It claims of producing rice for diabetics which is selling at a premium. An online search shows the Maharani Brand rice selling per kg for $4.95. The revenue from export in 2011 was ₹112 cr while in 2015 was ₹393 cr. Is all growth in sales coming from branding and increase in price?

Also, the company has been awarded a star trading house from the government. Does that mean they also export other smaller players’ rice and record the revenues on its books?

The industry is capital intensive. Most of the money is stuck in working capital.

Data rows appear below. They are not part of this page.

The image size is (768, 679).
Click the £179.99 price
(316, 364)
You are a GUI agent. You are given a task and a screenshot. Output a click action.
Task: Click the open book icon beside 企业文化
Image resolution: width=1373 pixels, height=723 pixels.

Though we can see that receivable days are stable at 34. Inventory turnover has increased to 7.5 from 2.5. While cumulative cash flow from operations (cCFO) in the last 10 years is just ₹20cr compared to ₹88cr cumulative profit after tax (cPAT). Chaman Lal Setia Exports Ltd is not able to convert profits into cash. The company is constantly using debt in the last 10 years though the debt to equity ratio has come down from 1.32 in 2011 to 0.63 in 2015. As per CRISIL credit rating report, the cash flow in 2016 and 2017 will be ₹22 cr each. That may give some cushion in the medium term.

CFO and FCF are alternating as positive and negative every year. Not sure if the ratio makes any sense.

  • 6 year cCFO = ₹11.11 cr
  • 6 year cumulative free cash flow (cFCF) = ₹ (-11.19) cr
  • 6 year Capex = ₹22.30 cr
  • 6-year Dividend Paid= ₹9.56 cr
  • Capex + Dividend = ₹31.86 cr while cCFO = ₹11.11 cr

₹20.75 cr has to be supplied using debt which is not a good thing. It means that Chaman Lal Setia Exports Ltd is paying the dividends out of debt also funding capex from debt.

As of FY2015, ₹17 cr long-term borrowing comes from the directors’ deposit while ₹33 cr short term borrowing is in the form of cash/packaging credit from Punjab National Bank (PNB). The interest outgo for 2015 is ₹6.32 cr as per income statement while in the cash flow (CF) statement, it is ₹11 cr. Which means it may be pre-paying the loan?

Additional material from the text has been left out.